WASHINGTON, D.C. -- On the day presidential senior adviser Karl Rove administered a tongue-lashing to a Republican congressman, disturbing news about his former executive assistant was spread on Capitol Hill. GOP House members learned that Susan Ralston is requesting immunity to testify before Democratic Rep. Henry Waxman's investigating committee.
She was an assistant to Jack Abramoff, Washington super-lobbyist and Republican fund-raiser, in 2001 when he recommended her for the top job with Rove as he entered the White House. As Rove's gatekeeper, Susan Bonzon Ralston became special assistant to the president and the highest-ranking Filipino-American in the administration. For Waxman, she is a link between the disgraced, imprisoned Abramoff and Rove, a principal political target of the Democratic-controlled Congress.
As House Oversight and Government Reform Committee chairman, Waxman is tirelessly making life miserable for a confused administration during George W. Bush's last two years as president. Bringing down Rove ranks high on Grand Inquisitor Waxman's agenda. But Ralston appears to be seeking immunity for self-protection rather than nailing her former boss, and she could be a blank fired by the fierce political marksman from Westside Los Angeles.
Rove, the hard-edged architect of two victorious presidential campaigns, was in the Democratic crosshairs long before Republicans lost control of Congress. Democrats were bitterly disappointed when he was not indicted in the Valerie Plame CIA leak case (when Ralston was among the grand jury witnesses). They have targeted Rove in investigating the dismissal of U.S. attorneys, and the Waxman committee sought testimony from Ralston about Rove's e-mails. She was deposed behind closed doors last month prior to her request for immunity.

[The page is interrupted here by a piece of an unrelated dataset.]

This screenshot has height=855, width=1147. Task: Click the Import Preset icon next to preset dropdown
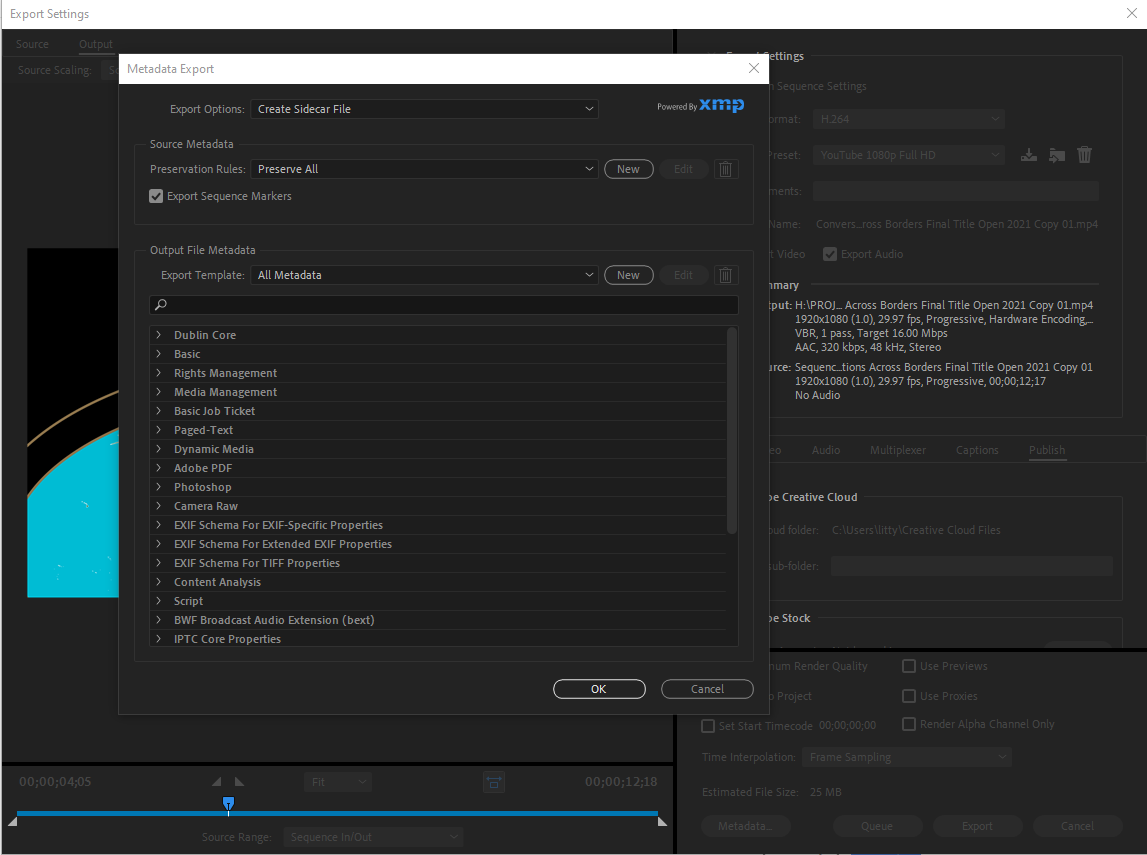pyautogui.click(x=1029, y=154)
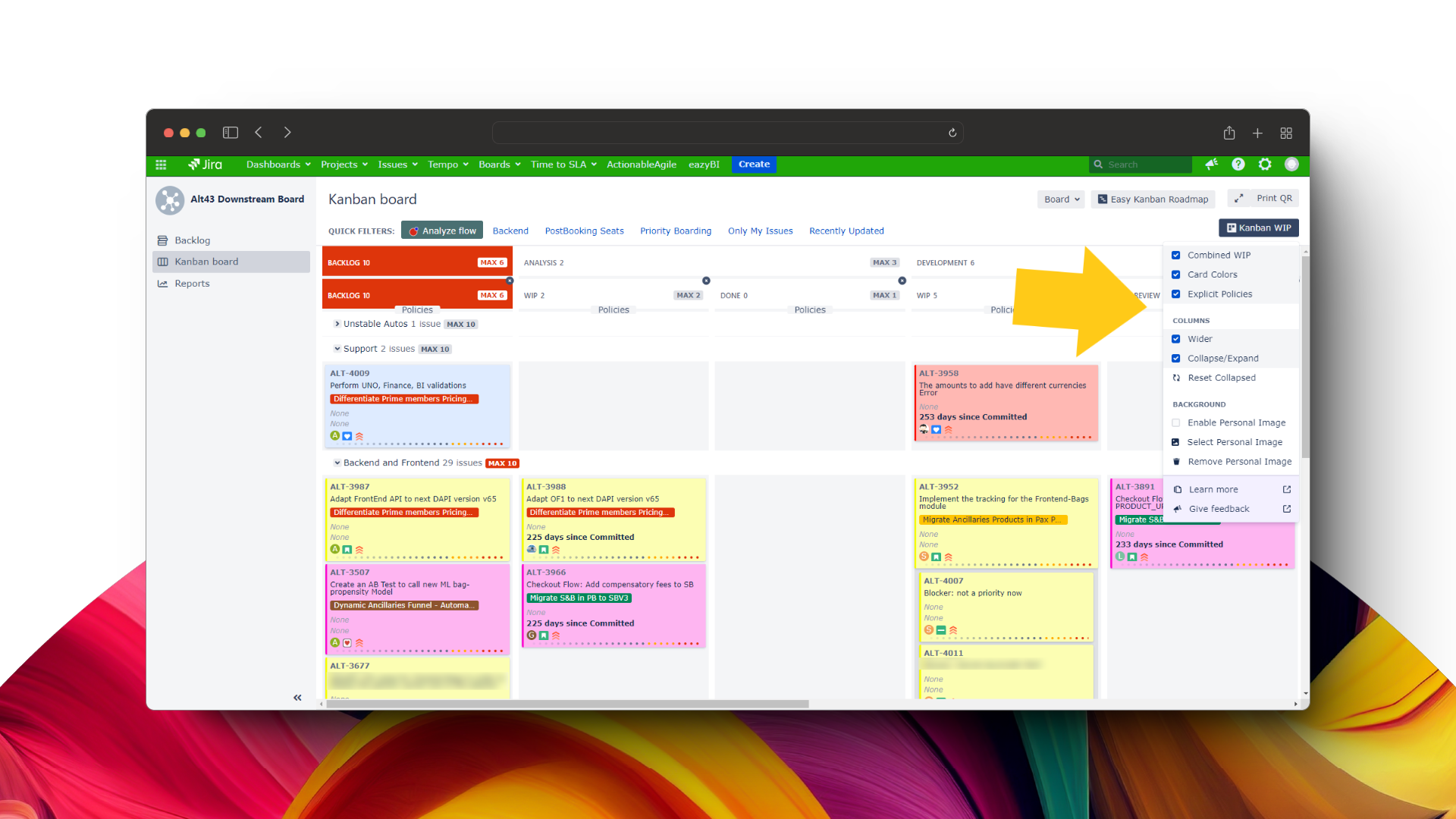Open Jira settings gear icon
This screenshot has height=819, width=1456.
tap(1265, 165)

Ralston last week told one Republican on the committee that her lawyers wanted her to seek immunity, and another GOP committee member told me she is doing so. According to her friends, she has nothing to say that would cause problems for Rove. Her request for immunity, they explained, resulted from caution by her attorneys. It was forwarded to the Justice Department, whose recommendation may or may not be followed by Congress. Ralston did not return my telephone call.
If her testimony is a dud, that could embarrass Waxman. But he has many other weapons. Since assuming the chairmanship on Jan. 4, Waxman has acted as though he spent the last dozen years in the congressional minority contemplating how many investigations he could launch. His committee has aimed at the General Services Administration, the Food and Drug Administration, constraint of global warming scientists, the misrepresentations of Pat Tillman's death, private contractors in Iraq and the Plame leak, among others.

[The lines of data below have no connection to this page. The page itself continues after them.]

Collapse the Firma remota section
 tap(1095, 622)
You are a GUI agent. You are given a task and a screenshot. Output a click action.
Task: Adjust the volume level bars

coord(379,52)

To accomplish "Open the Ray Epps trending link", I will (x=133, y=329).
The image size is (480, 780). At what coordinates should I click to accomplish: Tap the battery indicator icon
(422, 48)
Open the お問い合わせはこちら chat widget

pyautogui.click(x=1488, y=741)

The Bush team has seemed confused and disorganized in the face of this fusillade. Warnings by Rep. Tom Davis, Waxman's Republican counterpart on the committee, fell on deaf ears at the White House. The president's agents appear uncertain about how much they should meet Waxman's demand for documents.
In such a climate, Rove last week telephoned Rep. Mark Kirk of Illinois to dress him down for allegedly giving the news media an account of a private meeting at the White House in which Kirk and other moderate Republicans complained to the president about his Iraq war policy. "That's not the first time I got blamed for doing what Ray LaHood (a garrulous fellow Illinois Republican House member) did," Kirk told a colleague.

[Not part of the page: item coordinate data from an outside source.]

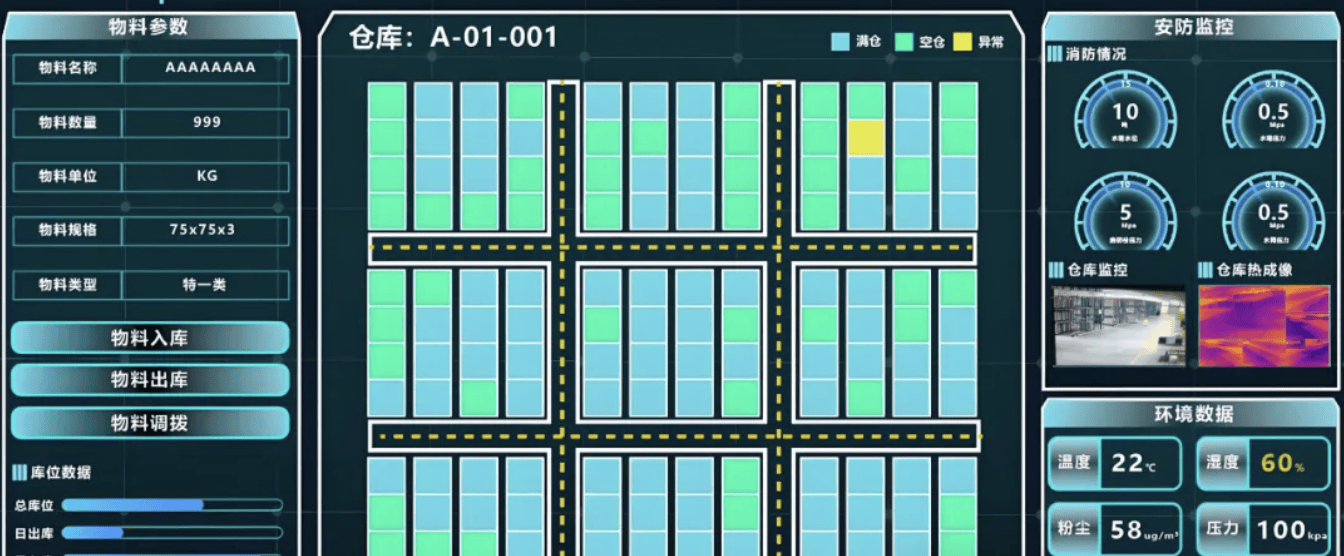1344x556 pixels.
Task: Click the 湿度 60% humidity tile
Action: (1265, 464)
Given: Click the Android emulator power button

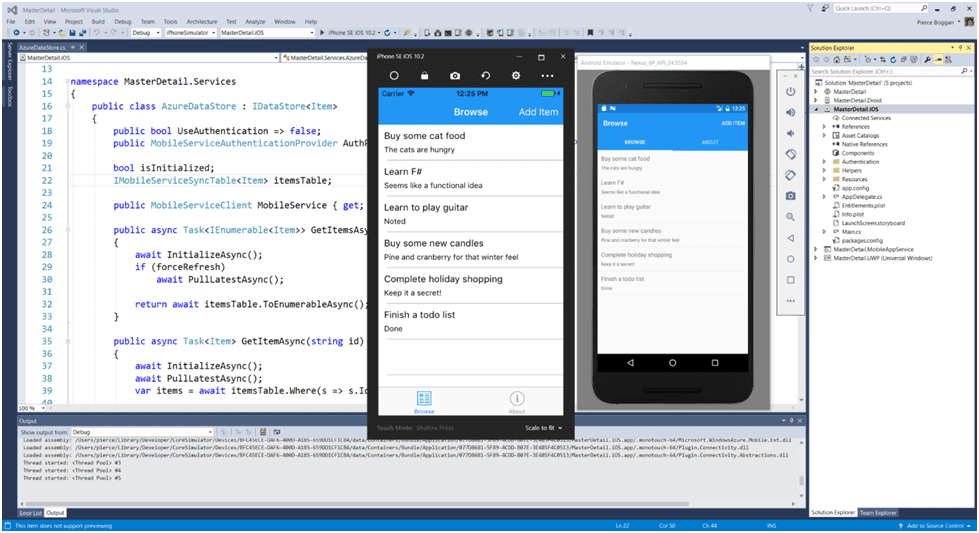Looking at the screenshot, I should [x=790, y=91].
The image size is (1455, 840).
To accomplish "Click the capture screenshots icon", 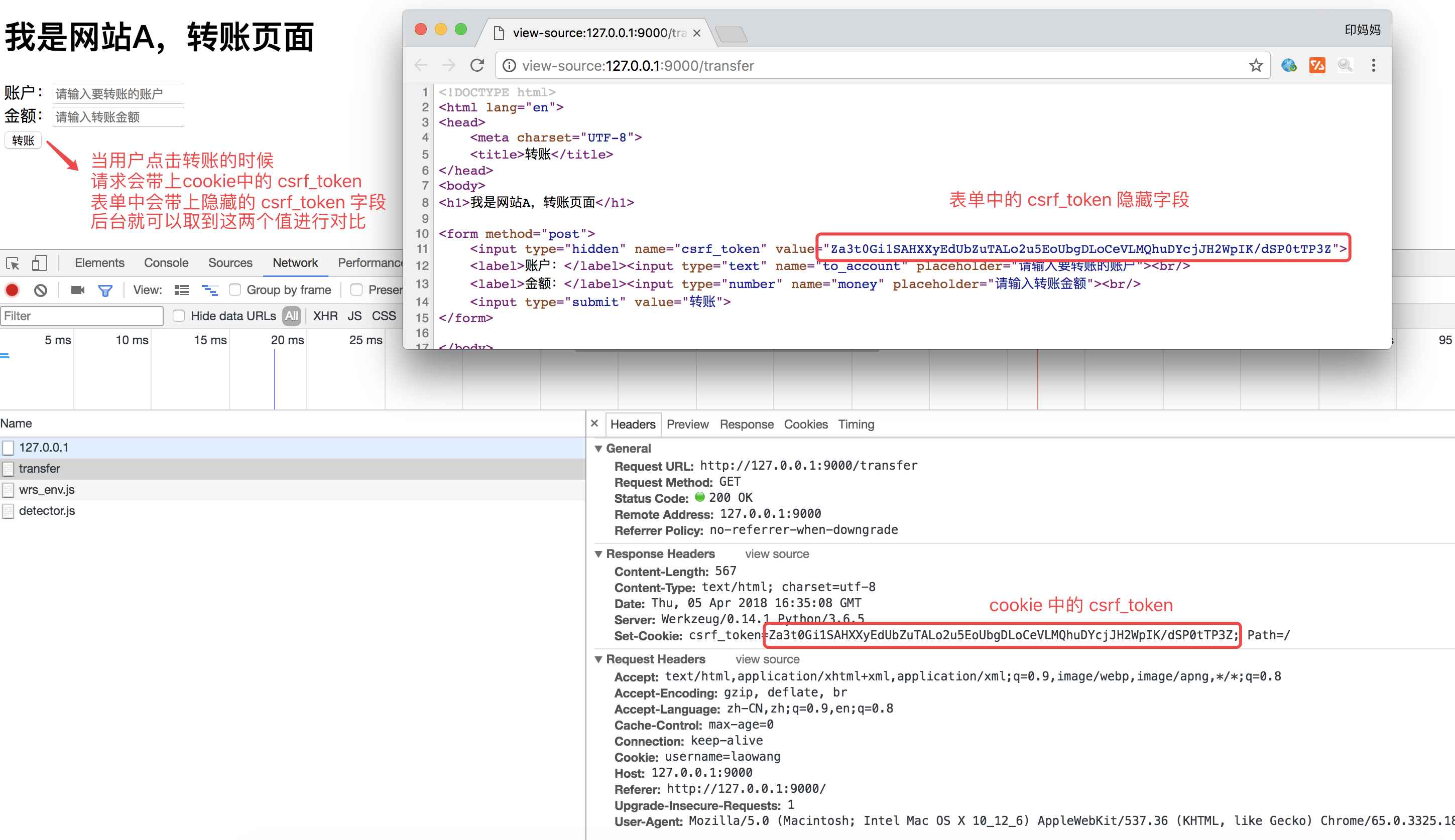I will point(77,291).
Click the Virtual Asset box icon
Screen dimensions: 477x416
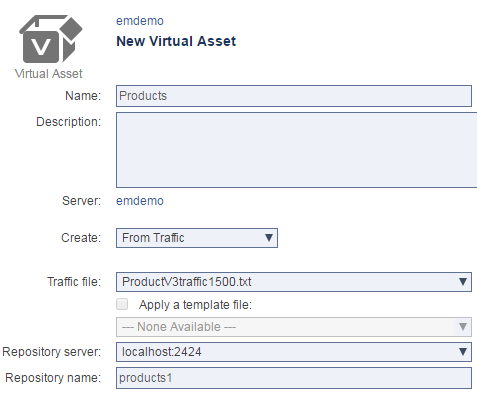[x=51, y=39]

No matter who was responsible for the leak, Rove's scolding of Kirk was not well received in the House Republican cloakroom. Kirk, a former State Department official and U.S. Naval Reserve aviator, is widely popular in the Republican conference. With Waxman hot on his trail and hounding his former assistant, Rove could use enthusiastic support from Republicans on Capitol Hill.
Many of these congressmen believe that Rove should have quit when he was ahead as manager of the two Bush elections and left in January 2005. However, they do not want to see him limp out of Washington with his scalp hanging on Henry Waxman's belt. "We're not hostile to the administration," one prominent conservative House member, who did not want his name used, told me. "We just want it to be over."